The EU's home affairs commissioner wrote that one problem with the open-border bloc was "the danger that criminals try to get hold of their guns in the countries with the most lax laws" on gun ownership.
Malmstroem therefore proposed that the European Commission should examine "whether it's possible for all of Europe to legally decide which weapons should be permitted for civilian usage, and who should be granted permission to acquire a firearm."
The European Commission has pledged a report on firearms and internal security, with the German daily Die Welt reporting on Monday that it had obtained a copy. Malmstroem was due to present the findings to EU interior ministers in Luxembourg on Monday.
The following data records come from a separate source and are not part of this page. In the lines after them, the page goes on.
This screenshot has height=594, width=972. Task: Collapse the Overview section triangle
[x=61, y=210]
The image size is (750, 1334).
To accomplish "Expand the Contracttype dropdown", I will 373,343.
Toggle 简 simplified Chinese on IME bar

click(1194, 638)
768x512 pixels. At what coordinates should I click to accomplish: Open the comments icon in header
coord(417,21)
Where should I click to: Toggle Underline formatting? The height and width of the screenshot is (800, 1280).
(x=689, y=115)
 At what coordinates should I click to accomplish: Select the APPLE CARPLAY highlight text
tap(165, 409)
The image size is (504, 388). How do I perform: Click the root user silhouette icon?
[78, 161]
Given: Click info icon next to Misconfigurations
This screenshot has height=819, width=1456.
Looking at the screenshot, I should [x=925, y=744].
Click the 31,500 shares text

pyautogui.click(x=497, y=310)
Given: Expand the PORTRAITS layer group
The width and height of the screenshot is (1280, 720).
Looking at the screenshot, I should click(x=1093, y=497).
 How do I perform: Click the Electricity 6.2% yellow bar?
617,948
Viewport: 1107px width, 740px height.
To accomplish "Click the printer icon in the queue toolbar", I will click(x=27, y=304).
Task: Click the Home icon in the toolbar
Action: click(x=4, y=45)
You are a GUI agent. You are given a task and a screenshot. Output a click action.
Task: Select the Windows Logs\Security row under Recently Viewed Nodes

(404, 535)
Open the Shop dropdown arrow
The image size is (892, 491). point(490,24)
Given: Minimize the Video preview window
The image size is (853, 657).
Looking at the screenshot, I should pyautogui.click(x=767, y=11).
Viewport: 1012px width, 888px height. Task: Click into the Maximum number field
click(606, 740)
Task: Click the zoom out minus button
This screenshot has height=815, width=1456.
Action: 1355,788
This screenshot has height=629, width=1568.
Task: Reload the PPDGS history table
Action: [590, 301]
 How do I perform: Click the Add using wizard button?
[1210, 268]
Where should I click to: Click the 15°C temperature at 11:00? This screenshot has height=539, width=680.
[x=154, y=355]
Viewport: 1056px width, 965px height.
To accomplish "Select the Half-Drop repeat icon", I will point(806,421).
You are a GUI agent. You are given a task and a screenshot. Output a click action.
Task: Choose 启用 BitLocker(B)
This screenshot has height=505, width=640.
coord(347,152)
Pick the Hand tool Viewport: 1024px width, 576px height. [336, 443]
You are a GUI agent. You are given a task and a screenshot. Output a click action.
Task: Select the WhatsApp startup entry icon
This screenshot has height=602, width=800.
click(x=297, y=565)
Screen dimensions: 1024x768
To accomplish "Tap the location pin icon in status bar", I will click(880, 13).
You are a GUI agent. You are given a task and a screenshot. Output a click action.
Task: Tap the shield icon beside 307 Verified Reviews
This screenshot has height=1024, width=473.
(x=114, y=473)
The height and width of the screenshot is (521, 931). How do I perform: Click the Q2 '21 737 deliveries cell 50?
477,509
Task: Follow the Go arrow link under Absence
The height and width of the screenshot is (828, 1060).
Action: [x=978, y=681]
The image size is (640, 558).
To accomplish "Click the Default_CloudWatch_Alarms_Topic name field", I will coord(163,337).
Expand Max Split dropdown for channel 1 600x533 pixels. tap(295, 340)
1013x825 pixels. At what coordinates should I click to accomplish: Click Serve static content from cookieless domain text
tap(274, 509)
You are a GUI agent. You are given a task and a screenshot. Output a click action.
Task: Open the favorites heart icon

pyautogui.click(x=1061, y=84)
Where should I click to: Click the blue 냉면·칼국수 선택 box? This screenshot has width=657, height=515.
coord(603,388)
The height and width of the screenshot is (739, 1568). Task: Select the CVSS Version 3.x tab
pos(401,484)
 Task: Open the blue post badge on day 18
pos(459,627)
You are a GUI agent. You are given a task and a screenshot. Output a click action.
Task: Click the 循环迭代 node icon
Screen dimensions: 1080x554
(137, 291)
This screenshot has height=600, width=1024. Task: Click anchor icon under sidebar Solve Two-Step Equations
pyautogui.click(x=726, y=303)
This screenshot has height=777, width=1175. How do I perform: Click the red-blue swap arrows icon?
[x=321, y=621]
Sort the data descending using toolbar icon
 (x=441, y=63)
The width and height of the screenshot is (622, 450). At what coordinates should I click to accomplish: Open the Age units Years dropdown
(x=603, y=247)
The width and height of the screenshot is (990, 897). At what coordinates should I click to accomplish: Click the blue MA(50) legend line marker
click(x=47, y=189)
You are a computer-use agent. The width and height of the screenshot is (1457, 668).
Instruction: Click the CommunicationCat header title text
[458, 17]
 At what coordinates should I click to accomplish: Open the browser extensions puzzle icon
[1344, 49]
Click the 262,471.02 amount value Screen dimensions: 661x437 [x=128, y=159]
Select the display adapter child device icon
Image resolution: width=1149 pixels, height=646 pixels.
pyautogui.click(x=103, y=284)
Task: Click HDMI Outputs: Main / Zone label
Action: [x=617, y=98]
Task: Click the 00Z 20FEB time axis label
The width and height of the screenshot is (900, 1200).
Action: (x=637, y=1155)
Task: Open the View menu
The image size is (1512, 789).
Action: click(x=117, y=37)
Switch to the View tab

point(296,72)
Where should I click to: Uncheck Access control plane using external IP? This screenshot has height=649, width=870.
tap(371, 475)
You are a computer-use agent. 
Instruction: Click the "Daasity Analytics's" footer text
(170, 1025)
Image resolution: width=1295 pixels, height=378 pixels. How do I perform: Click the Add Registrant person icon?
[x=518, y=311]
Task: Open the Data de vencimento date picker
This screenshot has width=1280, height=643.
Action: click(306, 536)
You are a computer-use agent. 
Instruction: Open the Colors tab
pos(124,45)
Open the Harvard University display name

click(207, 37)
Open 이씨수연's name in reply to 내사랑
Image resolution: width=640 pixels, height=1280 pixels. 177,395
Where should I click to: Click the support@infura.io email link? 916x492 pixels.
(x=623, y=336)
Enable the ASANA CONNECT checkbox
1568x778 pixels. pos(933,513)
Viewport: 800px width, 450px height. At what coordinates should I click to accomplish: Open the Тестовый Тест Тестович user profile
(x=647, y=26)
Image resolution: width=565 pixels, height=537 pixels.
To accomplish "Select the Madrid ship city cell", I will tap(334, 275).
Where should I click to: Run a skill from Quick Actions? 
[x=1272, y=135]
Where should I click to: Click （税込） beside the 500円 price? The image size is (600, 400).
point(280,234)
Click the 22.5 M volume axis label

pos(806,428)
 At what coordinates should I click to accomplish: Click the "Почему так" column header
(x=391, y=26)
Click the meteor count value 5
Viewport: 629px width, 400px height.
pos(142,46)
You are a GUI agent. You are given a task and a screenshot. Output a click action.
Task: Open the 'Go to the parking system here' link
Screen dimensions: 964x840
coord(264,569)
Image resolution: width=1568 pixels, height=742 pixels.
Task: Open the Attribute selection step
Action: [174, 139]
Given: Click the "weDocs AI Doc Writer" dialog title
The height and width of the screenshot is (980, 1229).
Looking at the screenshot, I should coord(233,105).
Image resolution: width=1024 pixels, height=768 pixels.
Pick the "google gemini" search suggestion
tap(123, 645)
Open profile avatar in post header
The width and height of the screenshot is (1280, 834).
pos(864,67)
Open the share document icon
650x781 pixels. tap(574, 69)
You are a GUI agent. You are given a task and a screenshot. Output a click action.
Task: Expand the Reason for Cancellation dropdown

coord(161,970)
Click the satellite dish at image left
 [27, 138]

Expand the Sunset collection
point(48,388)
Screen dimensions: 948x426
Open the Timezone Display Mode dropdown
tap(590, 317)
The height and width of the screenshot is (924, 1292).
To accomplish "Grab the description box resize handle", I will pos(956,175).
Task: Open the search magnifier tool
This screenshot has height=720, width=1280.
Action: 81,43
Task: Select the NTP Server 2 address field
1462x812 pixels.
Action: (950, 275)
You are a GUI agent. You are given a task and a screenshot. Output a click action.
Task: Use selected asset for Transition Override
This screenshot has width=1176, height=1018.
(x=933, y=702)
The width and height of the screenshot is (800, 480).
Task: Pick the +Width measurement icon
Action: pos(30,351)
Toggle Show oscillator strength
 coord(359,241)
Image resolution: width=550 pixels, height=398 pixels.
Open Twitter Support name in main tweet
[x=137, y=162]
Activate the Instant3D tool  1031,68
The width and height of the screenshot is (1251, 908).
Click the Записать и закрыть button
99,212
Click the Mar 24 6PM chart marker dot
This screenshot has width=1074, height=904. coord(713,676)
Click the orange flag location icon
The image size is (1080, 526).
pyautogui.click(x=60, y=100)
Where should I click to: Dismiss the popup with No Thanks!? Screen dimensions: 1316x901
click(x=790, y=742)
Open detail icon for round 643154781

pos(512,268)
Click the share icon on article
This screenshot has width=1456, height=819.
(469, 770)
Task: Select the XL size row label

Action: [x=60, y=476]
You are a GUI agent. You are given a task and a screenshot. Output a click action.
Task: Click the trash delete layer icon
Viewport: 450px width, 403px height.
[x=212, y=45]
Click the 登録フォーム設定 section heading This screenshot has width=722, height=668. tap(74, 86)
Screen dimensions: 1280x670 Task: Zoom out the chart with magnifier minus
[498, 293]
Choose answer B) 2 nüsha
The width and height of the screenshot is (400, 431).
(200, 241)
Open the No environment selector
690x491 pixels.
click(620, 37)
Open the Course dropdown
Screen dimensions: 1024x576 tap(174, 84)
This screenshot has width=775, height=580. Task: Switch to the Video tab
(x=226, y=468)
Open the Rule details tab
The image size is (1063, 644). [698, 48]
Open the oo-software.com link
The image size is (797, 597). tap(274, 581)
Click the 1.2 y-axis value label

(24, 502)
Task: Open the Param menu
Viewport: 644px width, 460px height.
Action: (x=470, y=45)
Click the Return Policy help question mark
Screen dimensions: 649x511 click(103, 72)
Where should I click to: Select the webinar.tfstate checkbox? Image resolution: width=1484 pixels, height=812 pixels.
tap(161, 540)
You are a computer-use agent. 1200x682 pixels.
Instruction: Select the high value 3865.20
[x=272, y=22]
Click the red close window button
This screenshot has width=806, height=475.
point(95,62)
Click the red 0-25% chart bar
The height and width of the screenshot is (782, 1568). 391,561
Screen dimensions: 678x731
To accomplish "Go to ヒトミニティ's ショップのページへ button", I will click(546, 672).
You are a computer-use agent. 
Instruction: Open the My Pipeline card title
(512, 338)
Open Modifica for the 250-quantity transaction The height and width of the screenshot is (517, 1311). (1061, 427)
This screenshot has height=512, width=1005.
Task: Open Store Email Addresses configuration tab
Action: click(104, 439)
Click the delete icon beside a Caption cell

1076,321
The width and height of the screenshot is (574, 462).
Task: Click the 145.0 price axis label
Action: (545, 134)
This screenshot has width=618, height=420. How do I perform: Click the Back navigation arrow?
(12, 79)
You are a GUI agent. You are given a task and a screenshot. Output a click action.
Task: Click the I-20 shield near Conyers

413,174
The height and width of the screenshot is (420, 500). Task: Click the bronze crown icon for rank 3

The report estimates there to be around 80 million legally-purchased and licensed firearms in the European Union - and a further 500,000 that are lost, stolen, or otherwise unaccounted for. Many of these are thought to be circulating on the black market.
The annual Small Arms Survey report in 2007 sought to estimate gun ownership per capita around the world. According to these results, Germany had 30.3 registered firearms for every 100 inhabitants – putting it above average in European Union terms, but behind countries like Finland (45.3), Cyprus (36.4) and Sweden (31.6). The US topped the global list by a considerable margin, averaging just under one gun per person, according to the research institute based in Switzerland.
Rule changes reportedly under European Commission consideration include revising which guns are eligible for home ownership, tighter regulations for the sale and ownership of antique weapons and air rifles or air pistols, and a possible ban on selling weapons or ammunition on the Internet.